For the quarter ending June 30, rail received $52.3 million in state general excise tax surcharge dollars to help build the island’s elevated transit project, initial Honolulu Authority for Rapid Transportation figures show. That’s $8.3 million less than the $60.7 million that rail’s financial plan had predicted the project would see.
The shortfall almost wipes out the promising gains made in the previous two quarters, when the project’s GET revenues came in more than $1 million and $9 million above what the financial plan projected, respectively. It continues a pattern of fluctuation that the project has seen from quarter to quarter, leaving rail officials generally confounded at what to expect.
State Department of Taxation officials have pointed to a lag in processing tax returns as a key reason for the swings. But HART officials say that still doesn’t fully explain why their revenues remain behind.

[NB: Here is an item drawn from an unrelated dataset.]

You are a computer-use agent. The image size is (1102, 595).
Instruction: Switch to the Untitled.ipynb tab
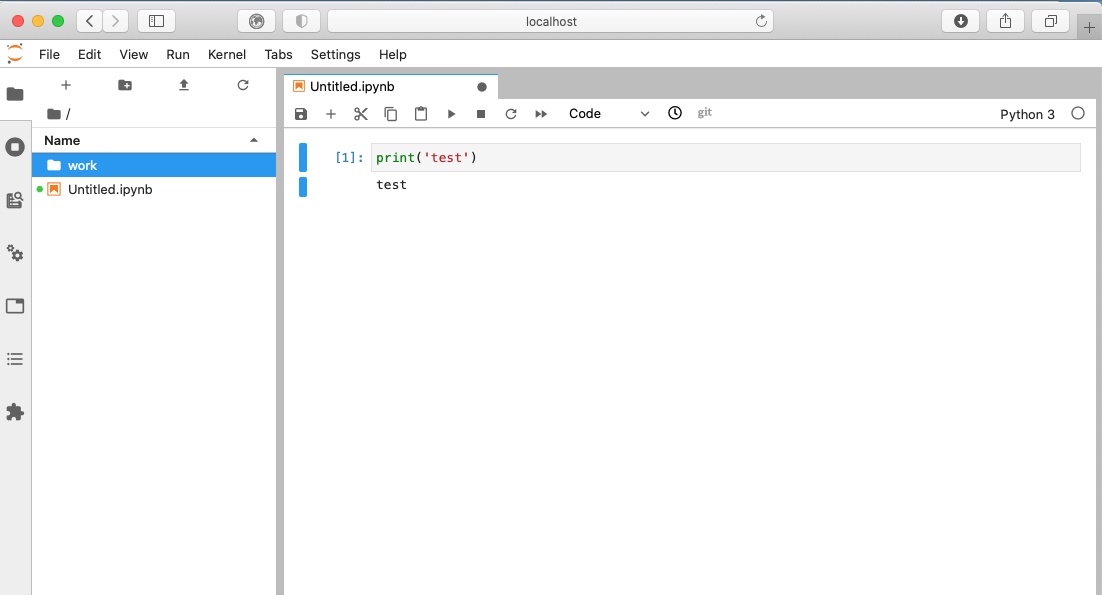352,87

Last December, when rail leaders announced that the project faced as much as a $910 million shortfall, they cited a trend of lagging revenues as a key reason for the problem, along with rising construction costs in one of the most competitive markets in the U.S.
At that time, rail was about $41 million behind what it was supposed to have collected in GET revenues. The most recent updates put rail about $38.9 million behind.
To date the project has taken in more than $1.52 billion in GET revenues — after the state’s 10 percent administrative skim off the top — and is tracking about 1.2 percent below the projections established under rail’s financial plan, HART numbers show.
At Thursday’s HART board meeting, incoming Chairman Don Horner said he was irked by "stale" budget numbers and financial figures being used to drive the project.
"I’m a little frustrated, I’m the type of person that needs a plan in front of me," Horner said during his opening remarks as the new chair. He succeeded Ivan Lui-Kwan, who had completed his term. "We’ve overpromised and underdelivered, as we sit here today. We need to correct that," Horner said.
HART expects to release an updated financial plan sometime this fall. Despite the confusion over the revenue stream, HART Executive Director Dan Grabauskas said the plan will aim to offer a "more predictable" projection of what revenues to expect from quarter to quarter.